Correlation coefficient

by baggy · August 26, 2011

Definition

Given two random variables X and Y, Pearson’s correlation coefficient ρ is defined as the ratio between the covariance of the two variables and the product of their standard deviations:

$\rho(X,Y) = \displaystyle{\frac{\text{cov}(X,Y)}{\sigma_X\sigma_Y}}=\frac{E\left[ (X-\mu_X)(Y-\mu_Y) \right]}{\sigma_X \sigma_Y},$

where $\mu_X, \;\mu_Y,\; \sigma_X,\; \text{and}\; \sigma_Y$ are the means and standard deviations of X and Y. The correlation coefficient is usually used as a measure of the strength of the linear relation between the two variables. Substituting the values of the covariance and standard deviations computed from sample time series gives the sample correlation coefficient, commonly denoted as r:

$r = \displaystyle{\frac{\sum_{i=1}^{N}(x_i-\bar{x})(y_i-\bar{y})}{\sqrt{\sum_{i=1}^{N}(x_i-\bar{x})^2}\sqrt{\sum_{i=1}^{N}(y_i-\bar{y})^2}}}$

where

$\bar{x} = \displaystyle{\frac{1}{N}\sum_{i=1}^N x_i} \; \; \text{and}\;\;\bar{y} = \frac{1}{N}\sum_{i=1}^N y_i.$

Alternatively, r can also be written as

$r = \displaystyle{\frac{N\sum x_i y_i - \sum x_i \sum y_i}{\sqrt{N \sum x_i^2 -\big(\sum x_i\big)^2} \sqrt{N \sum y_i^2 - \big(\sum y_i\big)^2}}}$

Testing for significance

To test for the significance of the estimated correlation coefficient against the null hypothesis that the true correlation is equal to 0, one can compute the statistic

$t = \displaystyle{r\sqrt{\frac{N-2}{1-r^2}}},$

which has a Student’s t-distribution in the null case (zero correlation) with N-2 degrees of freedom. For instance in Matlab, you can compute the p-value using the function tcdf(). In particular, p = 2*tcdf(-abs(t), N-2) will give you the p-value for a two-tail t-test for a given t.

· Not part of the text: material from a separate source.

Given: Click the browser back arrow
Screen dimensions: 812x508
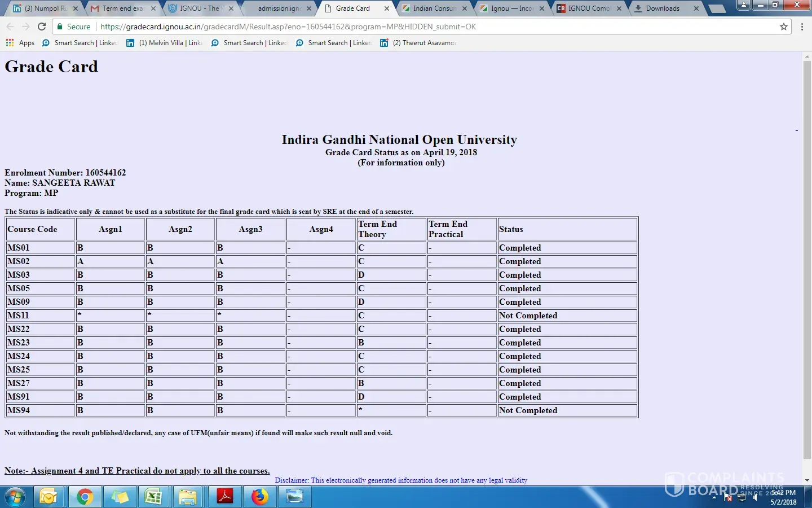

Alternatively, one can also convert the correlation coefficient using Fisher transform, given by

$F(r) = 0.5 \log \displaystyle{\frac{1 + r}{1 - r}}.$

$F(r)$ approximately follows a normal distribution with mean $F(r_0)$ and standard deviation $\frac{1}{\sqrt{N-3}}$ . With this, a z-score can now be defined as

$z = \displaystyle{\frac{F(r) - F(r_0)}{\sqrt{\frac{1}{N-3}}}}.$

Under the null hypothesis that r = r₀ and given the assumption that the sample pairs are independent and identically distributed, z follows a bivariate normal distribution. Thus an approximate p-value can be obtained from a normal probability table.

One can also use the Fisher transformation to test if two correlations r₁ and r₂ are significantly different by computing the z-score using the formula:

$z = \displaystyle{\frac{F(r_1) - F(r_2)}{\sqrt{\frac{1}{N_1 - 3} + \frac{1}{N_2 - 3}}}},$

which is distributed approximately as N(0,1) when the null hypothesis $(H_o: r_1 = r_2)$ is true. Here $N_1$ and $N_2$ are the number of samples used to compute $r_1$ and $r_2$ , respectively.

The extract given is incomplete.